## Dataset entries
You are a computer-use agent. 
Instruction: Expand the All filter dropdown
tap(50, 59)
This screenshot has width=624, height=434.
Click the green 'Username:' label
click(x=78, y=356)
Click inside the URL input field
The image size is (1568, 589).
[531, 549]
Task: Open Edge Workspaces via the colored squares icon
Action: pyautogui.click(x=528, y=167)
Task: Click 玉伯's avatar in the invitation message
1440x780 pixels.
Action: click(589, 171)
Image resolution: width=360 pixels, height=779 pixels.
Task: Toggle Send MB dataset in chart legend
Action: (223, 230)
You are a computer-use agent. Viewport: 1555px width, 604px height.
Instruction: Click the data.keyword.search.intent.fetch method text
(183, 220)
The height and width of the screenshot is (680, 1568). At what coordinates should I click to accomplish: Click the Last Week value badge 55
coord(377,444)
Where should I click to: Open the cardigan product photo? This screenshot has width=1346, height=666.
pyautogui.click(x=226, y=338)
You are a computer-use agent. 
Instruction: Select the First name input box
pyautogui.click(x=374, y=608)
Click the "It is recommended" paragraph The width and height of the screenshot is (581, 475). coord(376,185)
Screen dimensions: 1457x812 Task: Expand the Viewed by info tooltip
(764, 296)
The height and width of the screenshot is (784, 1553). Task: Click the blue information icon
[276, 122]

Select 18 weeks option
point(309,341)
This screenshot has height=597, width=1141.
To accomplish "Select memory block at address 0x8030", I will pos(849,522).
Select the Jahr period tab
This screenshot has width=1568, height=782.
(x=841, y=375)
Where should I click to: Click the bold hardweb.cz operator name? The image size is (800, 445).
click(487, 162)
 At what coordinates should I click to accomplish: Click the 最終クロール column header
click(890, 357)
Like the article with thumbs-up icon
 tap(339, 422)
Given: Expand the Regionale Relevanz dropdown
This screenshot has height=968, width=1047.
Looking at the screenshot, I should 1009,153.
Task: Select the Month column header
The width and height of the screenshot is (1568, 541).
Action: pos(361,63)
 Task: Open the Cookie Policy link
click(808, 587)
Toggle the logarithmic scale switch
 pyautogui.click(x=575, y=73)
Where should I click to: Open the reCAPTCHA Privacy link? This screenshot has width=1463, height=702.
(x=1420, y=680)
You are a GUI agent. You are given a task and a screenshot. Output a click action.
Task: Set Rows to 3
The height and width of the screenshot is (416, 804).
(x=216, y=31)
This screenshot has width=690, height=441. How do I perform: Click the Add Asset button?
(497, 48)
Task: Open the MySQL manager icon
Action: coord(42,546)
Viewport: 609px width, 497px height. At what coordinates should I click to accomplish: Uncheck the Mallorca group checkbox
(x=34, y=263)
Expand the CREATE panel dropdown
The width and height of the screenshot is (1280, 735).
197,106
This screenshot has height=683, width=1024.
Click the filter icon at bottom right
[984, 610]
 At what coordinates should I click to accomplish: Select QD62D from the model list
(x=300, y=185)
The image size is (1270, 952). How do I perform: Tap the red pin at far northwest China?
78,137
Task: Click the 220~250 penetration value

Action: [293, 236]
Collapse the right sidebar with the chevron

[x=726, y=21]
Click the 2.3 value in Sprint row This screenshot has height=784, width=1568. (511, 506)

## TASK DIRECTIONS
The answer consists of every line above in which the word "agent" occurs.

## TASK RESULT
You are a computer-use agent. 
You are a computer-use agent. Viewport: 1555px width, 604px height.
You are a computer-use agent. 
You are a GUI agent. You are given a task and a screenshot. Output a click action.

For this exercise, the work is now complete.